* TASK INSTRUCTIONS *
The full listing below should be printed word for word.

* PROVIDED MATERIAL *
▬▬▬▬▬▬▬▬▬▬
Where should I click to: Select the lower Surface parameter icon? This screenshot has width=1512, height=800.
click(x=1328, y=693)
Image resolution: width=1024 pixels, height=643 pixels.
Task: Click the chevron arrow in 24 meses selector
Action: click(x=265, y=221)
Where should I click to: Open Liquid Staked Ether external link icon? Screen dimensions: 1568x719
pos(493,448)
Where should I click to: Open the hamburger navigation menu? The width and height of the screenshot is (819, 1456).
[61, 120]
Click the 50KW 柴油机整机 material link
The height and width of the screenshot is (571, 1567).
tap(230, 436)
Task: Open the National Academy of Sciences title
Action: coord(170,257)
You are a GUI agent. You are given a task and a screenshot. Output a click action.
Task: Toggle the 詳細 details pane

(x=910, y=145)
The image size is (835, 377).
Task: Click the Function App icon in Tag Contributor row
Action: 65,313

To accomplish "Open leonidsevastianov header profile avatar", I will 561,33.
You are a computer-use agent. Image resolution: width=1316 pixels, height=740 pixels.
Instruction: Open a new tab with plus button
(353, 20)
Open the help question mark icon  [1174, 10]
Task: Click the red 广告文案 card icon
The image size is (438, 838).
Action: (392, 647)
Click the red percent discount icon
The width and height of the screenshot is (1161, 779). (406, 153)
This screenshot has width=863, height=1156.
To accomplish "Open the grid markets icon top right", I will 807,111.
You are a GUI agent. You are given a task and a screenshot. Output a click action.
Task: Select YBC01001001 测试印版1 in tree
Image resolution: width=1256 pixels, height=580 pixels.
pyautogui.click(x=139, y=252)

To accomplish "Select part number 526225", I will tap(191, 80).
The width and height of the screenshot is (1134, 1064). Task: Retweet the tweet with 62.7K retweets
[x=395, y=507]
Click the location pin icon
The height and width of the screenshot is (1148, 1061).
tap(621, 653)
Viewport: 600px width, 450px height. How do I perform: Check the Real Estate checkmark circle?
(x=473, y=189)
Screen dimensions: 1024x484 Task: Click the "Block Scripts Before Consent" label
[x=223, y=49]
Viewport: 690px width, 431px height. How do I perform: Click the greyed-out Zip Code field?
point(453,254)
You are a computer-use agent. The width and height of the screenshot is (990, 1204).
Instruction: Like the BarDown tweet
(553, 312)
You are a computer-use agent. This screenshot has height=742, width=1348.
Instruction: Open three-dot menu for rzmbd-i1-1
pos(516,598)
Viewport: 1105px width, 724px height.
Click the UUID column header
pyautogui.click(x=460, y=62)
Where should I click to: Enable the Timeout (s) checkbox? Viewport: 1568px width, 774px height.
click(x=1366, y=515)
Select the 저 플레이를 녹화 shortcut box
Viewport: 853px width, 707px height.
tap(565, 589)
▬▬▬▬▬▬▬▬▬▬
* TASK SOLUTION *
Where should I click to: Select the lower Surface parameter icon? This screenshot has width=1512, height=800.
click(x=1328, y=693)
Image resolution: width=1024 pixels, height=643 pixels.
Task: Click the chevron arrow in 24 meses selector
Action: click(x=265, y=221)
Where should I click to: Open Liquid Staked Ether external link icon? Screen dimensions: 1568x719
pos(493,448)
Where should I click to: Open the hamburger navigation menu? The width and height of the screenshot is (819, 1456).
[61, 120]
Click the 50KW 柴油机整机 material link
The height and width of the screenshot is (571, 1567).
tap(230, 436)
Task: Open the National Academy of Sciences title
Action: coord(170,257)
You are a GUI agent. You are given a task and a screenshot. Output a click action.
Task: Toggle the 詳細 details pane

(x=910, y=145)
The image size is (835, 377).
Task: Click the Function App icon in Tag Contributor row
Action: 65,313

To accomplish "Open leonidsevastianov header profile avatar", I will 561,33.
You are a computer-use agent. Image resolution: width=1316 pixels, height=740 pixels.
Instruction: Open a new tab with plus button
(353, 20)
Open the help question mark icon  [1174, 10]
Task: Click the red 广告文案 card icon
The image size is (438, 838).
Action: (392, 647)
Click the red percent discount icon
The width and height of the screenshot is (1161, 779). (406, 153)
This screenshot has width=863, height=1156.
To accomplish "Open the grid markets icon top right", I will 807,111.
You are a GUI agent. You are given a task and a screenshot. Output a click action.
Task: Select YBC01001001 测试印版1 in tree
Image resolution: width=1256 pixels, height=580 pixels.
pyautogui.click(x=139, y=252)

To accomplish "Select part number 526225", I will tap(191, 80).
The width and height of the screenshot is (1134, 1064). Task: Retweet the tweet with 62.7K retweets
[x=395, y=507]
Click the location pin icon
The height and width of the screenshot is (1148, 1061).
tap(621, 653)
Viewport: 600px width, 450px height. How do I perform: Check the Real Estate checkmark circle?
(x=473, y=189)
Screen dimensions: 1024x484 Task: Click the "Block Scripts Before Consent" label
[x=223, y=49]
Viewport: 690px width, 431px height. How do I perform: Click the greyed-out Zip Code field?
point(453,254)
You are a computer-use agent. The width and height of the screenshot is (990, 1204).
Instruction: Like the BarDown tweet
(553, 312)
You are a computer-use agent. This screenshot has height=742, width=1348.
Instruction: Open three-dot menu for rzmbd-i1-1
pos(516,598)
Viewport: 1105px width, 724px height.
Click the UUID column header
pyautogui.click(x=460, y=62)
Where should I click to: Enable the Timeout (s) checkbox? Viewport: 1568px width, 774px height.
click(x=1366, y=515)
Select the 저 플레이를 녹화 shortcut box
Viewport: 853px width, 707px height.
tap(565, 589)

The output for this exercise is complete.